Participants: Mary (Michael), Letty (Castille), Stella (Cindel) and Isabel (Larkshire).

(Elias’ arrival time is 16 seconds.)

ELIAS: Good morning!

ALL: Morning, Elias!

ELIAS: (Chuckles) And what shall we discuss?

LETTY: Well, I think we have different topics, so I’ll start with mine. This is Castille, by the way. A couple of years ago, you and I talked about the tension I had in my shoulders, and I’m going to quote a little part of the transcript when you talked to me back then that had to do with my struggle shifting from difficulty or struggling or apprehension concerning the unfamiliar into an excitement concerning the unfamiliar, and struggling with allowing myself the freedom and not continuing to hold or be stuck or be confined within the familiar, because it didn’t fit in my reality any longer. I wanted to talk about that, because we spoke a little, over a month ago, and I’ve been going over my remembrance of paying attention to myself and in the now.
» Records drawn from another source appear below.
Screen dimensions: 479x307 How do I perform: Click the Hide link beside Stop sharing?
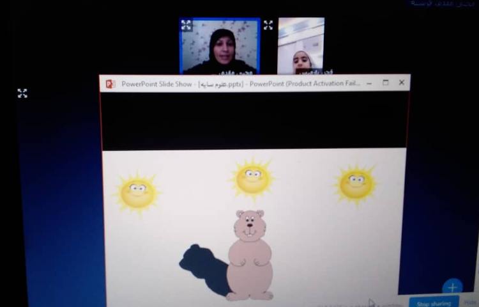[470, 302]

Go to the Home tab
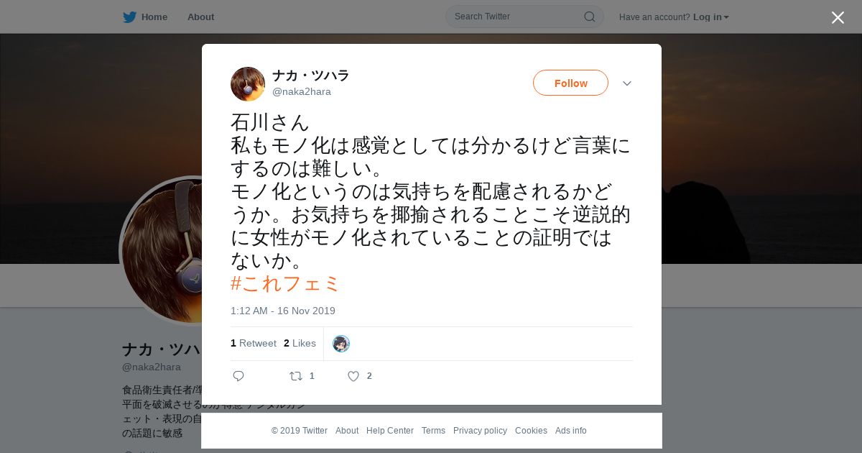point(145,17)
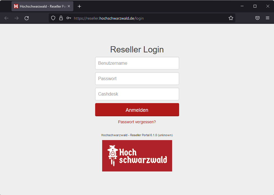The image size is (274, 195).
Task: Open the tracking protection shield icon
Action: (x=53, y=18)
One of the things that I’ve picked up on is that I’m having that again. I mean, it’s completely unfamiliar to where I was even a year ago, and I see myself even kind of moving even further from the familiar in the sense that I’ve been thinking a lot about what I would like to do, and you were right. I think the conflict within myself regarding going out and finding a structured job is not going to work for me any more. I’ve been looking at real estate, because it gives me the freedom to do it on my time. I’m feeling good about it, though at moments I do doubt myself when I’m trying to convince myself. That’s why I wanted your opinion, based on everything that’s happening and where my direction is going. I signed up for a class, seminars, enough to take a license and everything, and I wanted your confirmation that I am doing it as a preference, not as an obligation to do something.

ELIAS: Yes.

LETTY: This is a little bit about when you talked to me a couple of sessions ago, you mentioned creating money or generating money in a very creative way...

ELIAS: Correct.

LETTY: ...because this is using a lot of creativity and ingenuity.

ELIAS: Correct.

LETTY: That makes me feel good. I have been a little better paying attention to myself. I think so, too. Well, that was a real quick answer! (Elias chuckles)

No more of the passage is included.